* Task to complete *
Count the lines of the data below that contain the string "height", and give only that number.

* Record extracts *
[START]
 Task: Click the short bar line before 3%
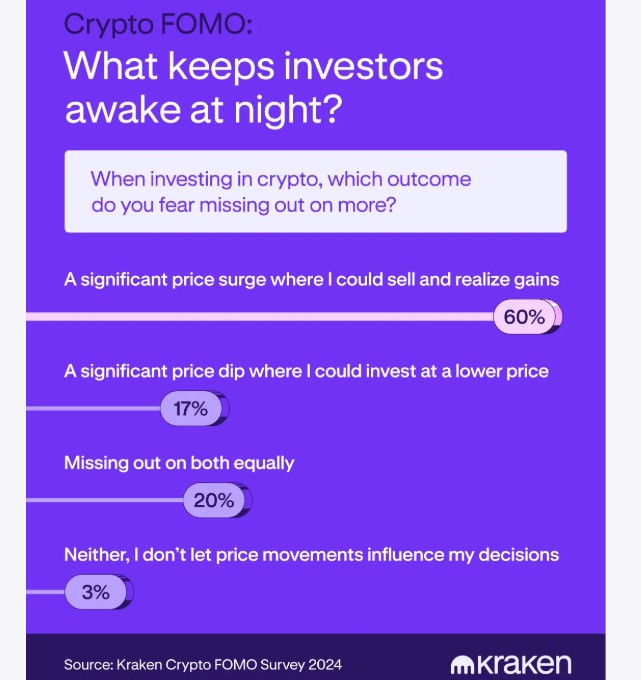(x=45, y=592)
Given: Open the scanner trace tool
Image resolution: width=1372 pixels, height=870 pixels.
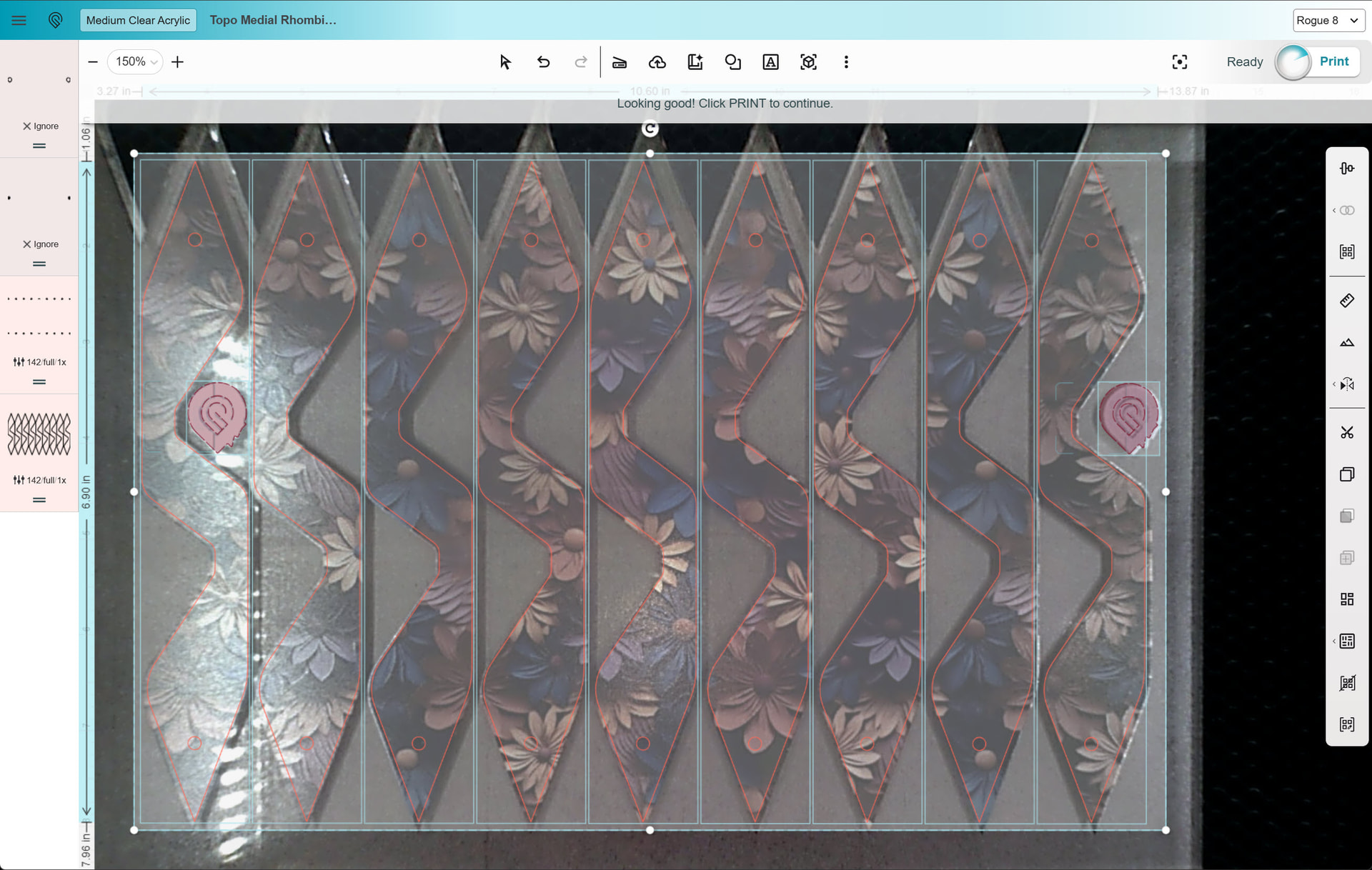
[END]
[START]
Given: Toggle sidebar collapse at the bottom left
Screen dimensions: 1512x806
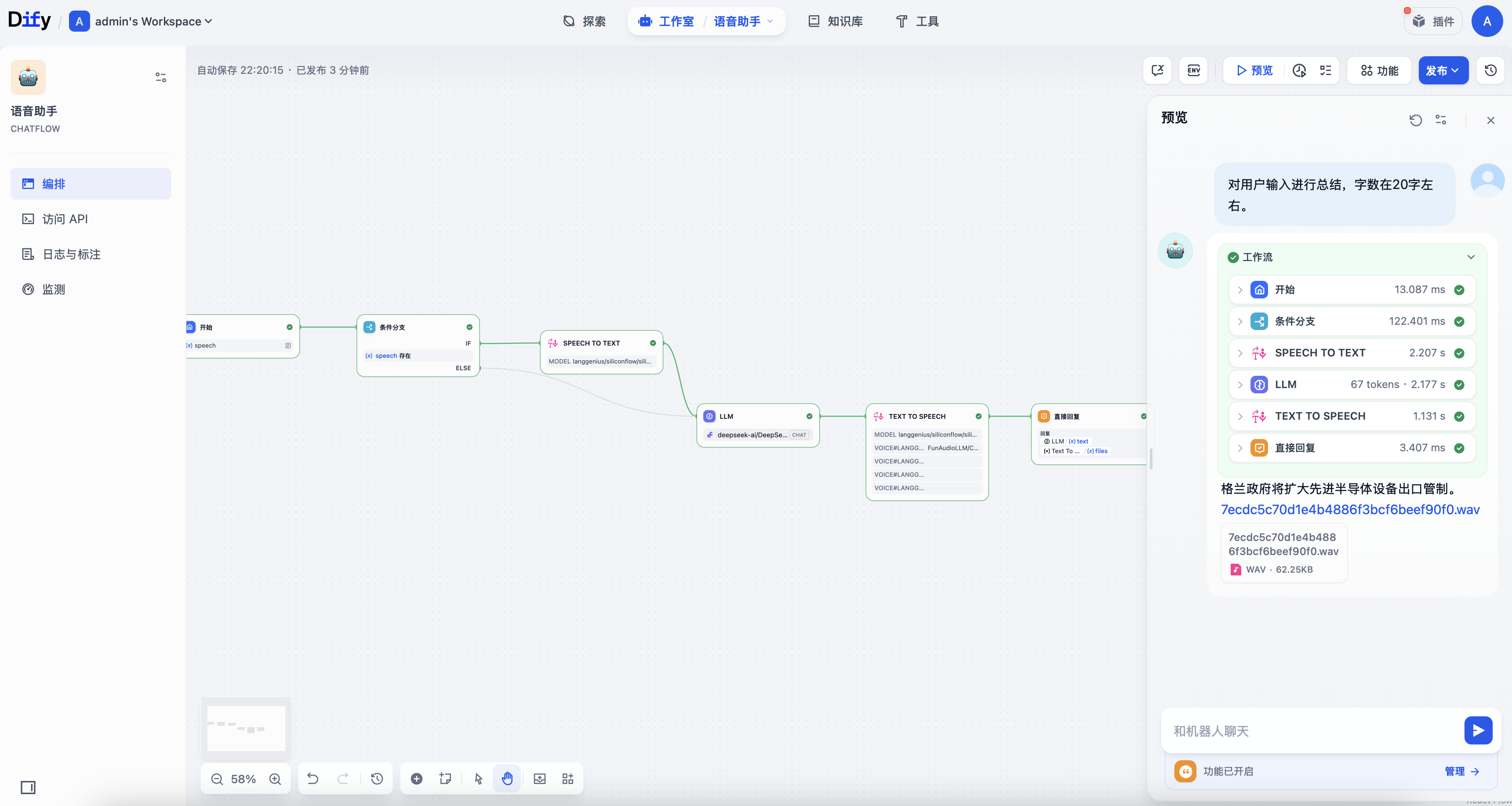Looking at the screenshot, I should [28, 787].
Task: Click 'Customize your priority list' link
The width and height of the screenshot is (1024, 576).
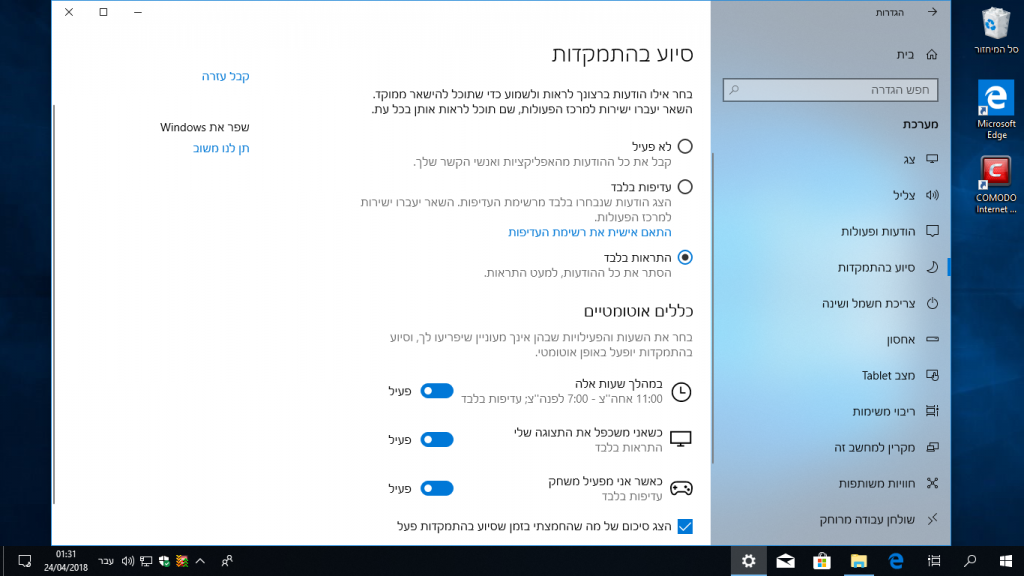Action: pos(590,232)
[END]
* Result of the task *
2